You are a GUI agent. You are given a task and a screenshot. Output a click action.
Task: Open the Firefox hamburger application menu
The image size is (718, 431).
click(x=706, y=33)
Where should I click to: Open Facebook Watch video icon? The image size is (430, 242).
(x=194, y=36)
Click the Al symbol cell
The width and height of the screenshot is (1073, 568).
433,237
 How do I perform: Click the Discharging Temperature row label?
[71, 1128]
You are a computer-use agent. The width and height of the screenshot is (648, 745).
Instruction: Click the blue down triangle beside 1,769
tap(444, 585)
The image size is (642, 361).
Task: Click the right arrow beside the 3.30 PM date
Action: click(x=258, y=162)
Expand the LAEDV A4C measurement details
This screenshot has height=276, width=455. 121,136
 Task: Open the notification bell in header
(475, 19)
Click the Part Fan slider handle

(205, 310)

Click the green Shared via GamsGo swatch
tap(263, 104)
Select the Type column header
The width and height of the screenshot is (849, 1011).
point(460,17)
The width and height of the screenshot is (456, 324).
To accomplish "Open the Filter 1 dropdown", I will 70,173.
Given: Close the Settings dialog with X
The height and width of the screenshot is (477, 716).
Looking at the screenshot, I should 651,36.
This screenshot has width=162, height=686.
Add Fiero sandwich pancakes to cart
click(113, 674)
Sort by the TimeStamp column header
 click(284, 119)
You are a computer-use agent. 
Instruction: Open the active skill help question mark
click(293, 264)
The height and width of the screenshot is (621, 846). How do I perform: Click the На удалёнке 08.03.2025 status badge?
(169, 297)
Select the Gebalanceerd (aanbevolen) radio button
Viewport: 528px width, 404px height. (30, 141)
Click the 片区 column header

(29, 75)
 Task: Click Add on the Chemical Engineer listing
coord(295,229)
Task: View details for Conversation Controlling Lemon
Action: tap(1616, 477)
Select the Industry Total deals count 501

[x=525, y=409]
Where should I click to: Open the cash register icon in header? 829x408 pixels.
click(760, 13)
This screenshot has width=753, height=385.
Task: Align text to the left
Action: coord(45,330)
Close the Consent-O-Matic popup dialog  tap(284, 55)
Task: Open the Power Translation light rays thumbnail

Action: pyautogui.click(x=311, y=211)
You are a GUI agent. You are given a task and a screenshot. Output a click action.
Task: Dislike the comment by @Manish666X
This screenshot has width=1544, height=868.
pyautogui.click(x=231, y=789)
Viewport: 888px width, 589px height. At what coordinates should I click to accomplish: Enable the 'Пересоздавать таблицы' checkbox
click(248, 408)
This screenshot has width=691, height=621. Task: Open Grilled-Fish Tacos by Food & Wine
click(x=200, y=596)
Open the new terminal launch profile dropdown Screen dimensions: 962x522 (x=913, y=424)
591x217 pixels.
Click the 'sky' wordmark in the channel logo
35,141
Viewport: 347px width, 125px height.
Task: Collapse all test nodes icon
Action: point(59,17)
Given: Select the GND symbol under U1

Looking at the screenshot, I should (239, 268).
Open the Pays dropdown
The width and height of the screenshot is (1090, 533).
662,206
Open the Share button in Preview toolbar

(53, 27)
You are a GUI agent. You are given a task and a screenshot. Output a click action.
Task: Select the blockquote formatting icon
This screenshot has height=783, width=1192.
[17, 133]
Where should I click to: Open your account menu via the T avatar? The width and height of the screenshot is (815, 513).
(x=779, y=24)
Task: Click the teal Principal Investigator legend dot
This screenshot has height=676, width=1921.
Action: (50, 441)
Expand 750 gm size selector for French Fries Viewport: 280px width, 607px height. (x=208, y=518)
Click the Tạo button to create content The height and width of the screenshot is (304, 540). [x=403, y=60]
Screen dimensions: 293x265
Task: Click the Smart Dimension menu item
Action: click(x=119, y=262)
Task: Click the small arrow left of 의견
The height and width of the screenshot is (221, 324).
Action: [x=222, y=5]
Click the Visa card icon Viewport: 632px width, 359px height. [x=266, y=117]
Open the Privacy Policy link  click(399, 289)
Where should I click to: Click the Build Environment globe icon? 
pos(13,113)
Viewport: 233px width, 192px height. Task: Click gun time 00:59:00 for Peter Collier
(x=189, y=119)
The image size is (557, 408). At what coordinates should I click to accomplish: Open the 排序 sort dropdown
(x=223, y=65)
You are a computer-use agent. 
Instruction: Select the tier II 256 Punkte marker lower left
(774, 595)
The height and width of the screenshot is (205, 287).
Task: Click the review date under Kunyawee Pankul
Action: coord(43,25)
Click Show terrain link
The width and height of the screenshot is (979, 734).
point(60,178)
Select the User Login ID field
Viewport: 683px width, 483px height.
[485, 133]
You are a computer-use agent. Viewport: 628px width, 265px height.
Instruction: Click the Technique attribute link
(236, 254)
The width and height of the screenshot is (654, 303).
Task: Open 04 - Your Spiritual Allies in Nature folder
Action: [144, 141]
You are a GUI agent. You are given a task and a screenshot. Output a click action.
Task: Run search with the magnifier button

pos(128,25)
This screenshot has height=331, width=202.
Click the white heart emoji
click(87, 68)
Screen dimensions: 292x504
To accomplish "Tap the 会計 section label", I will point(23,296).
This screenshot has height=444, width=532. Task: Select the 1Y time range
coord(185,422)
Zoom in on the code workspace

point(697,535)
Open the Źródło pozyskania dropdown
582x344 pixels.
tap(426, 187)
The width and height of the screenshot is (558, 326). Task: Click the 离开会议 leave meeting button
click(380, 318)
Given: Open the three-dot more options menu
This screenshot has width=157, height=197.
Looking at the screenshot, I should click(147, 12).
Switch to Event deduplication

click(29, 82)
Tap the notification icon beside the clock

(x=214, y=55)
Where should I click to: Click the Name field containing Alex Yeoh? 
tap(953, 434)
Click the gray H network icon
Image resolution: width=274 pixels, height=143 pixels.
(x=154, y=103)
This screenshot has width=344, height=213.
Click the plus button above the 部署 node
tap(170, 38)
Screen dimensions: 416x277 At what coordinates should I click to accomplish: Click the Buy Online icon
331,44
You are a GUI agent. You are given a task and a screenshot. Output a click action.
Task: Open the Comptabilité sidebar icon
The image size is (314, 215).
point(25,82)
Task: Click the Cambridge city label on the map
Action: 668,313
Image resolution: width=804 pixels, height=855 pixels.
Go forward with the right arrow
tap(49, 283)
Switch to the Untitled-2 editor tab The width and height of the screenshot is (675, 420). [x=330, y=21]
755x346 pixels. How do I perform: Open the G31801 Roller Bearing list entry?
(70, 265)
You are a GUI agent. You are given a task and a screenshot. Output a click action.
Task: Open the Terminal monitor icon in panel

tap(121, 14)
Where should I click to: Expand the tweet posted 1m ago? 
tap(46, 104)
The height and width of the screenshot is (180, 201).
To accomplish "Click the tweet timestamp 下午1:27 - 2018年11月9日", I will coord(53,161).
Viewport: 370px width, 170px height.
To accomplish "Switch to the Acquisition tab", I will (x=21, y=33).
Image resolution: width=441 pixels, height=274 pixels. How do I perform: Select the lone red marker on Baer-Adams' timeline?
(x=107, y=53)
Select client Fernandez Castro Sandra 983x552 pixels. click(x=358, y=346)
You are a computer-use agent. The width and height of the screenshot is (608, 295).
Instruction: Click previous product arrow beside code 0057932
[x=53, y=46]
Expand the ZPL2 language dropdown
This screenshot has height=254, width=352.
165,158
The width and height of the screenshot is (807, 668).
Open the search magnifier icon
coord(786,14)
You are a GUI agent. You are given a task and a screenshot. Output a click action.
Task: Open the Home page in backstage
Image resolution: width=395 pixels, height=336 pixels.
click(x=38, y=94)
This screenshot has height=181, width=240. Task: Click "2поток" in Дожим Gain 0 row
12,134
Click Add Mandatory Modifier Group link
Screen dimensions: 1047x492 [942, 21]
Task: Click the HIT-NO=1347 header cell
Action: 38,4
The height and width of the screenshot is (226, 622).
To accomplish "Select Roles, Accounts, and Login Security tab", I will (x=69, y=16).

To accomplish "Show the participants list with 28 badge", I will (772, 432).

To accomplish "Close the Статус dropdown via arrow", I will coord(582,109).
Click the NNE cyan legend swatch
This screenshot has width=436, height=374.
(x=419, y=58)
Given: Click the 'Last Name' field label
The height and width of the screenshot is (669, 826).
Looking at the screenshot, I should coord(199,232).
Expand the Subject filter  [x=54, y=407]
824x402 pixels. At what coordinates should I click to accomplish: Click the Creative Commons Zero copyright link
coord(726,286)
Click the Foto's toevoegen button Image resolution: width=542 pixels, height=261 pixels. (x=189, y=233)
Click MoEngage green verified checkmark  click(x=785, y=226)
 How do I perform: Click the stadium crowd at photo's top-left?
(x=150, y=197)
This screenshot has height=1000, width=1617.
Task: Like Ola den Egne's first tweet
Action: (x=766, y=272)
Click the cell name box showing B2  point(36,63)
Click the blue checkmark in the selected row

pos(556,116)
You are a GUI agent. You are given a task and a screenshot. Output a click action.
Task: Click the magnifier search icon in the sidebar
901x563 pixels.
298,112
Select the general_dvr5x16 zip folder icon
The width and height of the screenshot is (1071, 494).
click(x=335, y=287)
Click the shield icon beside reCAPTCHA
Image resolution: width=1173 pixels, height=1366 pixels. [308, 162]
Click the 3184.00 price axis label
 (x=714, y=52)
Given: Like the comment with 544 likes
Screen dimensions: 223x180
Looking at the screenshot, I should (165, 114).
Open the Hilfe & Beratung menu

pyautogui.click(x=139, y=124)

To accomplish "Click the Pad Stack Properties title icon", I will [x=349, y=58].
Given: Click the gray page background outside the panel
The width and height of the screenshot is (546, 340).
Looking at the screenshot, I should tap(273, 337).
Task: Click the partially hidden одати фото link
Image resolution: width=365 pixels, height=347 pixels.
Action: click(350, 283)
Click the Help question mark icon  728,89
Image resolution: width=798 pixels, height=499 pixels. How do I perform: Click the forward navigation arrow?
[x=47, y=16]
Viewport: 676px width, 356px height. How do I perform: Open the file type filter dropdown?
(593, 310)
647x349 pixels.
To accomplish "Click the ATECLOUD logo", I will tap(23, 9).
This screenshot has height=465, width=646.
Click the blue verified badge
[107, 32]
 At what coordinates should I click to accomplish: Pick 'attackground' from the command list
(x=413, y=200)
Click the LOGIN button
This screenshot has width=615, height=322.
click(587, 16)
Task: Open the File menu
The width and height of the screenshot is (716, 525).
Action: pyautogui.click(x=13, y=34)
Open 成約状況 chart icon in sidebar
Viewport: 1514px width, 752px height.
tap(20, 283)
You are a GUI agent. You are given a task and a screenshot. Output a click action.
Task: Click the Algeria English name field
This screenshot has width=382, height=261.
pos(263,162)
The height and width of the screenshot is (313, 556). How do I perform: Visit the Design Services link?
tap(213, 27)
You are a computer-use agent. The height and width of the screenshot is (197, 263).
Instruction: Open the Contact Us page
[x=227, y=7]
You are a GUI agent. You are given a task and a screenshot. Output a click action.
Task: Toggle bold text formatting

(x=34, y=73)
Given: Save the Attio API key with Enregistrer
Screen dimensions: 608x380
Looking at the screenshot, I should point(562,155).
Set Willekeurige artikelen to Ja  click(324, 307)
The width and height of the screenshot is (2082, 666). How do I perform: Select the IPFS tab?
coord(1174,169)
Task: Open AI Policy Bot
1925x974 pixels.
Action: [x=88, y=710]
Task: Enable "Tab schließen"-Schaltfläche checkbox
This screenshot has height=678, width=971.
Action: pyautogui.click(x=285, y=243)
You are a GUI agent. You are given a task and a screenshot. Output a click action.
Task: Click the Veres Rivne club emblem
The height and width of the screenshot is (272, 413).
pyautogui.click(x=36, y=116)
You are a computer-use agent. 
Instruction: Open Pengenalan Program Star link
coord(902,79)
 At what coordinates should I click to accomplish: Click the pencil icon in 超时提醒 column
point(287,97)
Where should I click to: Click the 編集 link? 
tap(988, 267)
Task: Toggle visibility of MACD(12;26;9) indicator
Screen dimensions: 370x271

> _Problem details_
Would you please write out, exactly and with no other lines, the stretch of the listing above from the line containing "Task: Open the notification bell in header" through the line containing "591x217 pixels."?

> _Written response_
 Task: Open the notification bell in header
(475, 19)
Click the Part Fan slider handle

(205, 310)

Click the green Shared via GamsGo swatch
tap(263, 104)
Select the Type column header
The width and height of the screenshot is (849, 1011).
point(460,17)
The width and height of the screenshot is (456, 324).
To accomplish "Open the Filter 1 dropdown", I will 70,173.
Given: Close the Settings dialog with X
The height and width of the screenshot is (477, 716).
Looking at the screenshot, I should 651,36.
This screenshot has width=162, height=686.
Add Fiero sandwich pancakes to cart
click(113, 674)
Sort by the TimeStamp column header
 click(284, 119)
You are a computer-use agent. 
Instruction: Open the active skill help question mark
click(293, 264)
The height and width of the screenshot is (621, 846). How do I perform: Click the На удалёнке 08.03.2025 status badge?
(169, 297)
Select the Gebalanceerd (aanbevolen) radio button
Viewport: 528px width, 404px height. (30, 141)
Click the 片区 column header

(29, 75)
 Task: Click Add on the Chemical Engineer listing
coord(295,229)
Task: View details for Conversation Controlling Lemon
Action: tap(1616, 477)
Select the Industry Total deals count 501

[x=525, y=409]
Where should I click to: Open the cash register icon in header? 829x408 pixels.
click(760, 13)
This screenshot has width=753, height=385.
Task: Align text to the left
Action: coord(45,330)
Close the Consent-O-Matic popup dialog  tap(284, 55)
Task: Open the Power Translation light rays thumbnail

Action: pyautogui.click(x=311, y=211)
You are a GUI agent. You are given a task and a screenshot. Output a click action.
Task: Dislike the comment by @Manish666X
This screenshot has width=1544, height=868.
pyautogui.click(x=231, y=789)
Viewport: 888px width, 589px height. At what coordinates should I click to accomplish: Enable the 'Пересоздавать таблицы' checkbox
click(248, 408)
This screenshot has width=691, height=621. Task: Open Grilled-Fish Tacos by Food & Wine
click(x=200, y=596)
Open the new terminal launch profile dropdown Screen dimensions: 962x522 (x=913, y=424)
591x217 pixels.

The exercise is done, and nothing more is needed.